Alas, that’s the way of civilisation. If we want to keep the freedoms we and our ancestors had, you’d have to stop
So called progress . ‘I want that now! Or yesterday! If she’s (he’s) got it, I want one too, never mind where the money’s coming from’ (the economy today. Was wreaked not just by the banks but by all of us with all these demands). We are now in a high. Tech environment, our opponent are called Isis (sic). Our own kids of both ages are going to their side- because they see us as corrupt. What else do we expect? Very, very soon you’ll all be asked to have a chip implanted in our bodies and the lose of privacy is nothing but a joke when I hear it said today. Since 2001 we have lost that. Privilege of knowing that when we speak to our mum, it is only a conversation with our mums. Think about it. We are part of the whole conundrum that is this society we live in.
What was anathema and wrong yesteryear is absolute the way you want to live. So don’t blame it all on our government. They are trying their best with a lot of automatons that clever in one thing. War. Go figure…
Alex
If these young people are joining an organsiation that tortures people to death, in the most sadistic of ways, because they see us as “corrupt’ then I venture to suggest they are very, very thick
It’s the way things are going isn’t it. With terrorism becoming a more and more real threat every day we will have to be monitored more and more as a result. Strangely enough there are people who still think we should bow down to these monsters because they’re lovely people, just misunderstood…
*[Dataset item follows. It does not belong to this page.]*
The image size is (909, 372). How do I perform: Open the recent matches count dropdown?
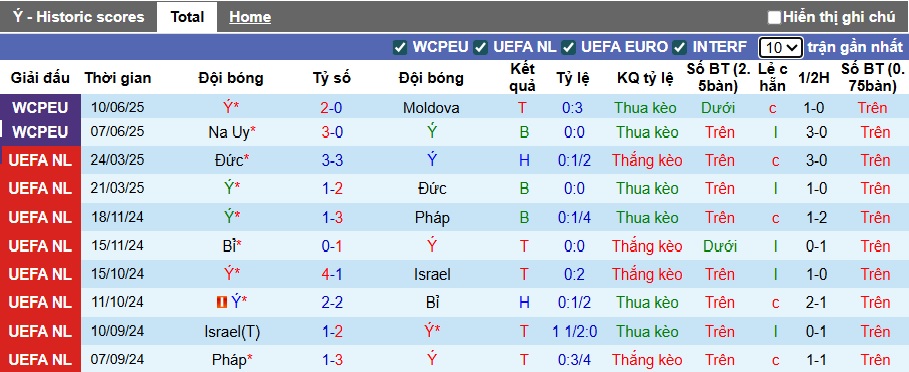pyautogui.click(x=781, y=48)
I would have thought K&C were very low on crime related problems anyhow with late-night venues. https://www.vice.com/en_uk/read/are-nightclubs-breaking-data-laws-by-storing-your-ids-and-fingerprints
National ID cards were rejected with vehemence by the public, but we’re getting used to something similar without even realising it. Biometric and ID data-harvesting is by no means exclusive to clubs; the tracking and monitoring of our every movement is becoming entrenched in daily life.
“It’s ironic,” says Alan Miller, who recently closed down his bar on Brick Lane under siege from prison-level security requirements by licensing committees. “On the one hand, the public are all being treated as potential criminals; on the other hand, the same public are compliantly handing over their IDs and fingerprints.”
With no public consultation on the issue and a lack of clear national protocol on how information is gathered, stored and used, it’s tragic that we’d also allow our nightlife to come under this level of surveillance. Of course, violence or harassment shouldn’t be tolerated anywhere, but most youth movements have come heavily dusted with a certain amount of bad behaviour. Sanitisation is a death knell to creativity.
An extensive database of highly sensitive information is now in the hands of nightclub owners and the private tech companies that do very nicely from this outsourcing of police work. No one knows what uses this data might one day have, but, as you stand in line waiting to be searched, fingerprinted and data-harvested on your way into a club, it’s worth asking yourself who the real winners and losers might be in all this.
Enjoy your Friday night.
Still outraged at the above! As the public we do not know and have no control over where our data ends up. What about data protection? What if the club owners are being paid to then outsource info on black market to hawk around to god knows who to buy our IDs!! Really annoying. It will kill the vibe of going to nightclubs and late-night venues.
Not sure understand the arguments about rendering your ID to a club entrance employee. Are you not flashing the card? How does the Night Club collect data from this presentation of an ID?